PA - Quem ganha e quem perde se a MP for aprovada? Algum setor específico será mais beneficiado ou prejudicado com essa medida?

Professor Faria - Se na reforma da previdência o resultado está sendo um encolhimento total do sistema e surgimento de um déficit que não havia há três anos, com redução da contribuição do capital e estímulo à saída do trabalho do sistema, que parece não valer mais a pena, a MP 881 reforça essa tendência de mais trabalho informal e menos população protegida pela seguridade social. O resultado será um reforço no processo regressivo de reconcentração de renda que vem ocorrendo desde 2015. 

Mas há um segundo efeito ainda mais grave, que é a redução do crescimento econômico. É um erro o diagnóstico de que reduzindo custos vai haver desenvolvimento. O último período mostrou que o crescimento depende da demanda e não da oferta. Com investimento do Estado (obras) e aumento gastos sociais (previdência, bolsa família, moradia, educação e saúde), além do aumento dos salários da base, houve o melhor período de crescimento econômico desde 1980. O que está sendo proposto é o contrário, redução da demanda.

PA – A proposta pode gerar fraudes no mercado de trabalho? Que tipo de irregularidades serão legalizadas?

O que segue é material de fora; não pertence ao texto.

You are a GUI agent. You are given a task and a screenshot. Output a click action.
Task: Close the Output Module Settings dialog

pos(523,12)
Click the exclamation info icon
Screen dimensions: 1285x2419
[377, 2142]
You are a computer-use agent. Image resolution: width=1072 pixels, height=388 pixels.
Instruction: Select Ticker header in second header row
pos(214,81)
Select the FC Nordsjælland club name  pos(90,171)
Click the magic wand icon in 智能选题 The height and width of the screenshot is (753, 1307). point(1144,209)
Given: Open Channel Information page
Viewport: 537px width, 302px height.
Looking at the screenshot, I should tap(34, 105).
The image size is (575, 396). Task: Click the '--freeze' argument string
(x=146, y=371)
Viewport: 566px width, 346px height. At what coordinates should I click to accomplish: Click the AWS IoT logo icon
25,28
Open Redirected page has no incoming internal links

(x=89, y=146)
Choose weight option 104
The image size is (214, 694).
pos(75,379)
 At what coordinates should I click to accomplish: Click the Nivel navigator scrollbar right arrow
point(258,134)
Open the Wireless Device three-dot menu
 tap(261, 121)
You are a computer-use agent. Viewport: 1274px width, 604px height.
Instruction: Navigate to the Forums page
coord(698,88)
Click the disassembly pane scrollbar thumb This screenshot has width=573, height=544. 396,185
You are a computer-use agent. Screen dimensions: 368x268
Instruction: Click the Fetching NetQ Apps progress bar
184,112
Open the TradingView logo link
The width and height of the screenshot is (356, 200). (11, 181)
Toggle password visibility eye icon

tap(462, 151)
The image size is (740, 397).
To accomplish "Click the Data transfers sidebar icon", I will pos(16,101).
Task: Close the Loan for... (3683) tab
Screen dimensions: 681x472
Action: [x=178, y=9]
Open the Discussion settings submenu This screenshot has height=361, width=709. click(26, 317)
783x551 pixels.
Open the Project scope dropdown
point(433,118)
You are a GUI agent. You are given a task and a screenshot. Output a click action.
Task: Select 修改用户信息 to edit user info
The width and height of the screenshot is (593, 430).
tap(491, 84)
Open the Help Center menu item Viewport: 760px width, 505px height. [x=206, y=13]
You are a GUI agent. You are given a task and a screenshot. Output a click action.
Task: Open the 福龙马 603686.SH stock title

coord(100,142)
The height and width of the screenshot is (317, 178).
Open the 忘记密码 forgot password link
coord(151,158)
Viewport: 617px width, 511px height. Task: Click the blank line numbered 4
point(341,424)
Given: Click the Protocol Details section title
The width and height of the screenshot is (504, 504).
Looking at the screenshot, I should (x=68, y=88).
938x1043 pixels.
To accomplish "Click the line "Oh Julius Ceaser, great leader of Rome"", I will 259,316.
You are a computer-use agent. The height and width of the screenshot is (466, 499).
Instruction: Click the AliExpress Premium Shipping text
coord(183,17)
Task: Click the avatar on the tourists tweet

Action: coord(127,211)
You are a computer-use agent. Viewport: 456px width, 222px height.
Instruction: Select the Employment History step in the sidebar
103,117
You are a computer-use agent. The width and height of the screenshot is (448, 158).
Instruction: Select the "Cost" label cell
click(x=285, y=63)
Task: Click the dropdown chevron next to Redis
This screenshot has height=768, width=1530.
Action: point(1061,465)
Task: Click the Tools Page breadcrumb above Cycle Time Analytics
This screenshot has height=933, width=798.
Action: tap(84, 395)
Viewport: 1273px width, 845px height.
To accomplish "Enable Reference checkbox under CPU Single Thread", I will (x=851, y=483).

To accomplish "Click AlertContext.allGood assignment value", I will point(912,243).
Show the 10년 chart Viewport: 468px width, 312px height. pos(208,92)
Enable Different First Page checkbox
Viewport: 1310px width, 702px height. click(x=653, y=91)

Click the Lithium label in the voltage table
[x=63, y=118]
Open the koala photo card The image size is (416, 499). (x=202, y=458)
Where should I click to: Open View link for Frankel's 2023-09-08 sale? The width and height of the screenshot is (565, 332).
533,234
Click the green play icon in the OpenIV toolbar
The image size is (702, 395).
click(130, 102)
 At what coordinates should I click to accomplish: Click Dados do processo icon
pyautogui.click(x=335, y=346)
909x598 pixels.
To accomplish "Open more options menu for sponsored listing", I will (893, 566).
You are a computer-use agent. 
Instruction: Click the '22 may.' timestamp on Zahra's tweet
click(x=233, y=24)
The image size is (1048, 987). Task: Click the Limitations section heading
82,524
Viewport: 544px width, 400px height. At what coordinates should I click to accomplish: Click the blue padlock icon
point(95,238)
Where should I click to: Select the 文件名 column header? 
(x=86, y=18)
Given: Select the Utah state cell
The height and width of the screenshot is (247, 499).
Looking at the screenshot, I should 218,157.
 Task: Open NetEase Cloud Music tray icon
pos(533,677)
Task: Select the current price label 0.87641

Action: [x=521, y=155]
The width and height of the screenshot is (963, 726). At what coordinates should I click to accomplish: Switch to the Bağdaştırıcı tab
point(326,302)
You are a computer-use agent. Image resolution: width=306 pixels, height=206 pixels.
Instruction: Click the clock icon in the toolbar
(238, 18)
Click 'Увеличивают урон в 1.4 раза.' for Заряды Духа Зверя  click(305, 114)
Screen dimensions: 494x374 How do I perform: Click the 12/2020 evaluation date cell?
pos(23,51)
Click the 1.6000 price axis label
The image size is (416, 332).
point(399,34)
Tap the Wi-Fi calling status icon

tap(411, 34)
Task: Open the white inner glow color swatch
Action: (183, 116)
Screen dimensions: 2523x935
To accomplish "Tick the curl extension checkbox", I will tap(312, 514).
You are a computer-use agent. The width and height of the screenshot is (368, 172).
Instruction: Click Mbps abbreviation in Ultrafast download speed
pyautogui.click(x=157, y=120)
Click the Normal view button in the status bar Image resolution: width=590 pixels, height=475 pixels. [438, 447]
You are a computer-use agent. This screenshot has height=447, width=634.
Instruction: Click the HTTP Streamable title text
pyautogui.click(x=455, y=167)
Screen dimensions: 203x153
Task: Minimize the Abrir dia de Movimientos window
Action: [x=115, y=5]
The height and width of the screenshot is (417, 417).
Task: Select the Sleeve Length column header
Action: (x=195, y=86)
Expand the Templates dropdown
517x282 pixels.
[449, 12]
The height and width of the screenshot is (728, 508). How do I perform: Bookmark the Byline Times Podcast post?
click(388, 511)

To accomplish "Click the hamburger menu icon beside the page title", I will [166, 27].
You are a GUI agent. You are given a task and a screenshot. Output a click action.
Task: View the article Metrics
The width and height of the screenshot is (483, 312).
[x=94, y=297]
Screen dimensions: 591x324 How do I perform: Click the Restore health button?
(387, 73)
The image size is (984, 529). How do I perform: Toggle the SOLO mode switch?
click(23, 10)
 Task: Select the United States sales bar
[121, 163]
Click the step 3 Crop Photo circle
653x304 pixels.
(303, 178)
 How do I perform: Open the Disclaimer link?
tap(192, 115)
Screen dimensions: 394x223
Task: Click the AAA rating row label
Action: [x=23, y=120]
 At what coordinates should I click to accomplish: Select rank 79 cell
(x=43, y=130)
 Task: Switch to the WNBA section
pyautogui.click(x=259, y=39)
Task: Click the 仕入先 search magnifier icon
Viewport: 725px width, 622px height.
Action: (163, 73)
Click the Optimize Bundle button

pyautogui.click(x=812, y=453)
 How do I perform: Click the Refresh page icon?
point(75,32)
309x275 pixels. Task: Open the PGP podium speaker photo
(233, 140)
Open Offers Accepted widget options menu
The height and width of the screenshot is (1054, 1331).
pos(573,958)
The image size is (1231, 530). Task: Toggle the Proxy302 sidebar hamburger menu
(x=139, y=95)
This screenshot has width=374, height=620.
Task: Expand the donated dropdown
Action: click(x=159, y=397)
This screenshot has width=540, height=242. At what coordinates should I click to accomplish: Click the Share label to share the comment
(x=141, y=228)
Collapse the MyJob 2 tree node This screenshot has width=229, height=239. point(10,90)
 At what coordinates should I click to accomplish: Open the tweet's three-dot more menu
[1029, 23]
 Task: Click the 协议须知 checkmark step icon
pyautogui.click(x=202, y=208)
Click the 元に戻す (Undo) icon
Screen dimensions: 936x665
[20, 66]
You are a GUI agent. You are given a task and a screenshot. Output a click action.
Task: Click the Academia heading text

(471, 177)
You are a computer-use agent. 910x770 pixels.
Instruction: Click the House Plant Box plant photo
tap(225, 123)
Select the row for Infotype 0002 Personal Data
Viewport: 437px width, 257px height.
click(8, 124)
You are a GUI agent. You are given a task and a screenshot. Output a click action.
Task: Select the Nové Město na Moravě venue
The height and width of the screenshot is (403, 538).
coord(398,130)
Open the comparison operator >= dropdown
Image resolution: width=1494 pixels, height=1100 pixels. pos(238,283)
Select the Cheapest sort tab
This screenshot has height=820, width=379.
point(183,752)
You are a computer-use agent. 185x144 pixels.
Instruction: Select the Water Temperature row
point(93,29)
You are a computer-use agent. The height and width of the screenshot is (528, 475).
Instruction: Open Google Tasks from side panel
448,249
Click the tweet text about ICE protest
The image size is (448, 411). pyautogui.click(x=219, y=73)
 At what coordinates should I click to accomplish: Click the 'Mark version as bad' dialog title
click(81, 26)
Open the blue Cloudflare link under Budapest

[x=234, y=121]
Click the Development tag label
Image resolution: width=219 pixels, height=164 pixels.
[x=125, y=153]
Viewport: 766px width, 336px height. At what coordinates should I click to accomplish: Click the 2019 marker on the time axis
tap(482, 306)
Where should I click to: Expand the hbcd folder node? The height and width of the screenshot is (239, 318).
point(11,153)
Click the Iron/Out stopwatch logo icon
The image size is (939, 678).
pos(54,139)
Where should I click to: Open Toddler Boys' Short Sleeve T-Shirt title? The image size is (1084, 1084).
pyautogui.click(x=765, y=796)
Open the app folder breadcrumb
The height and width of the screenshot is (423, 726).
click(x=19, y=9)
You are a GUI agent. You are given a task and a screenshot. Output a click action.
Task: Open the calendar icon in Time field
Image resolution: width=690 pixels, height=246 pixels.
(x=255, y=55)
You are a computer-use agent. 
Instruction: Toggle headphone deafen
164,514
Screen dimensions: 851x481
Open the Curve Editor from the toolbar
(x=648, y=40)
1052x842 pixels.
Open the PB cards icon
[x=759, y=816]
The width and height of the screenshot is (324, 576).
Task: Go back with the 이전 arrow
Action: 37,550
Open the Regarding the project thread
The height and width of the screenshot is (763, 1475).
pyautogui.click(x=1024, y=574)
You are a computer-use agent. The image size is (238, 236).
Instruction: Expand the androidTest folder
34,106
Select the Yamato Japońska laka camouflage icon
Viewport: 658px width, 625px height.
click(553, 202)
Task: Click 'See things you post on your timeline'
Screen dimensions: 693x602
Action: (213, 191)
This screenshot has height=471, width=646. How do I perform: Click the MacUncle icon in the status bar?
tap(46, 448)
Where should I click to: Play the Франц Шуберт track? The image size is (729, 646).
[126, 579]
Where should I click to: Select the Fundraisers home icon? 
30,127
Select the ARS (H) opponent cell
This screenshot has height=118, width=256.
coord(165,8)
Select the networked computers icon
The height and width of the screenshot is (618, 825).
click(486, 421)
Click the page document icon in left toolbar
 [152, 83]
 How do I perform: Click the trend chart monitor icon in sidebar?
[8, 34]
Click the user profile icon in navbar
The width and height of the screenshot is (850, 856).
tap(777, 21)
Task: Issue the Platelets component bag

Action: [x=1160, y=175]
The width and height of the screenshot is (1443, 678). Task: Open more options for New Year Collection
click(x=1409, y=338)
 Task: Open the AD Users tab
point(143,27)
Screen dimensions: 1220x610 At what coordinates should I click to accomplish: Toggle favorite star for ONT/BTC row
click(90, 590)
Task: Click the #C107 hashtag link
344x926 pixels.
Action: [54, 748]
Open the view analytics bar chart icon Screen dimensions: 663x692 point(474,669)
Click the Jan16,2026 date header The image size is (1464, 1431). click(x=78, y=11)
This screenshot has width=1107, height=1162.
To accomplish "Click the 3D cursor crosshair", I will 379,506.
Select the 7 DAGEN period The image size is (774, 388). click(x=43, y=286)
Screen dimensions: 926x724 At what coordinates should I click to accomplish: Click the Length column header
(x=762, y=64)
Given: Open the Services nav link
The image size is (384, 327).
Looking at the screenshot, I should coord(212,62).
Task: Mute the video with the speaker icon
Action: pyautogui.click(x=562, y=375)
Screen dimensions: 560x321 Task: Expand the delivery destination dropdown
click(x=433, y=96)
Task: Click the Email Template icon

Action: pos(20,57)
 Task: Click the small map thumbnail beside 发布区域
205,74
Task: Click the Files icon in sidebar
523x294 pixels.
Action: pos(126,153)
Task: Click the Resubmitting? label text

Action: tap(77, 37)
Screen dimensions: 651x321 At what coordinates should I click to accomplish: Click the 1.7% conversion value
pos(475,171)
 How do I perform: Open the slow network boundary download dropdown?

Professor Faria - Já está em curso um forte estímulo à substituição de trabalho formal, com carteira assinada, por formas de subcontratação precárias como trabalhadores disfarçados de pessoas jurídicas, terceirizações etc. e que tanto pagam menos como têm menor contribuição para a previdência. Isso prejudica as contas públicas e reduz a demanda. A possibilidade de terceirização da atividade fim vai abrir caminho a, por exemplo, que um hospital não precise empregar médicos e enfermeiros, mas apenas fazer contrato com o que no meio rural se chama de “gato”: uma empresa agenciadora de trabalho. Serão boias-frias com anel de doutor. Outro aspecto grave vai ser a piora nas condições de trabalho, com jornadas extensas e exaustivas em alguns casos e trabalho em tempo parcial noutro lado, mais insalubridade e comprometimento da saúde do trabalhador, redução do valor da hora trabalhada e redução dos ganhos no final do mês com o trabalho intermitente, sem horário fixo. Muito do que se considerava trabalho análogo à escravidão vai ser legalizado.

PA - Pode dar alguns exemplos de mudanças que poderão ocorrer?

Professor Faria - Além da legalização e legitimação do que até agora eram irregularidades, teremos uma redução do salário médio dos trabalhadores em geral, uma redução da cobertura da seguridade social com menos pessoas com possibilidade de se aposentar ou receber benefícios como auxílio doença. A piora nos serviços da Previdência Social vai levar muita gente a simplesmente desistir de fazer parte do sistema, reduzindo ainda mais sua cobertura. Felizmente algumas propostas mais cruéis como o corte na aposentadoria rural ou a redução do benefício de prestação continuada, que assiste às pessoas mais vulneráveis a exemplo de idosos e incapacitados, o Congresso rejeitou.